On a month by month basis, [advertising at Associated Newspapers in] March was actually well into double digits, April is actually quite low, single digits, but I think you’ve got to put those two together, that’s our view, and then May is actually looking, will be back into double digits.

So: growth is coming along nicely at ITV, Associated Newspapers and News International. Speaking in person talking to analysts on Wednesday morning, DMGT’s executives sounded chirpier than the dour earnings release they issued beforehand.

Their joy wasn’t unconfined, however. Williams, for example, warned that Associated ‘will not get a big bounce in June from the World Cup in the way that ITV does’because this ‘just doesn’t happen in newspapers”.

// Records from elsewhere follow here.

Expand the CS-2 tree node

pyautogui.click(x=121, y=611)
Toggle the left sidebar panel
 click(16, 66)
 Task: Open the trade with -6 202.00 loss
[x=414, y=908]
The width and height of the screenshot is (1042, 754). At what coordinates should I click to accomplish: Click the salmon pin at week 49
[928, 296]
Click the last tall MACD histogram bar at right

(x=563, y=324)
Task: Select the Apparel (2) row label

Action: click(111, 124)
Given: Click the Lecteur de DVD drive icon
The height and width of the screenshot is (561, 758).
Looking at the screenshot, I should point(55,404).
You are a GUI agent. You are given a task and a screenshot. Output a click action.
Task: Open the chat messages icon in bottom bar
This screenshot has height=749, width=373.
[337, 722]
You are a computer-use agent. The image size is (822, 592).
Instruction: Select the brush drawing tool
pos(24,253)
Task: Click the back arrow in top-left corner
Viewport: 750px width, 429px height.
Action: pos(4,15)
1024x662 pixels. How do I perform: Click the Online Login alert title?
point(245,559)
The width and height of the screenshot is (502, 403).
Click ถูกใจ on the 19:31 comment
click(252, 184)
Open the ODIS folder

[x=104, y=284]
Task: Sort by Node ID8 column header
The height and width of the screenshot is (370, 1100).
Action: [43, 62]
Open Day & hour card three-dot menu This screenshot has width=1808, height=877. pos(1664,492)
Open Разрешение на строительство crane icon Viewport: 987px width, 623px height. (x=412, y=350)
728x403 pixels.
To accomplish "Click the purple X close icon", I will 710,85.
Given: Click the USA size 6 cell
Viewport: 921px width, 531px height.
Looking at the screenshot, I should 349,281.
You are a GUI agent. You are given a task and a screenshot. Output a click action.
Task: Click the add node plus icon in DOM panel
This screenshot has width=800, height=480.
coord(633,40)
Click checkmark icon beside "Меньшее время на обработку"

He added that the number of ad pages being run by Associated Newspapers ‘remains some way below 2008″.

And you needn’t expect that Associated will start hiring in a big way any time soon. In the words of DMGT chief executive Martin Morgan, Associated and Northcliffe have ‘quite a way to go before we need additional resources’to handle the upsurge in ad sales and pagination.

As profits start to surge inward over a much-reduced cost base, there’s a strict hierarchy of needs at quoted companies.

First, bankers get what they are owed (if they weren’t already). After the bankers, it’s the shareholders’ turn to benefit from resumed, or enhanced, dividends. Next come investment bankers touting hot takeover prospects. (As Martin Morgan of DMGT noted last week, media M&A markets seem to be returning to life.)

Last in line come the wage slaves. Even if recovery remains on track, many newsrooms will spend the next six months dealing with a rising tide of pagination on the basis of depleted resources. With any luck, some editors will be hiring again — albeit very cautiously — by Christmas.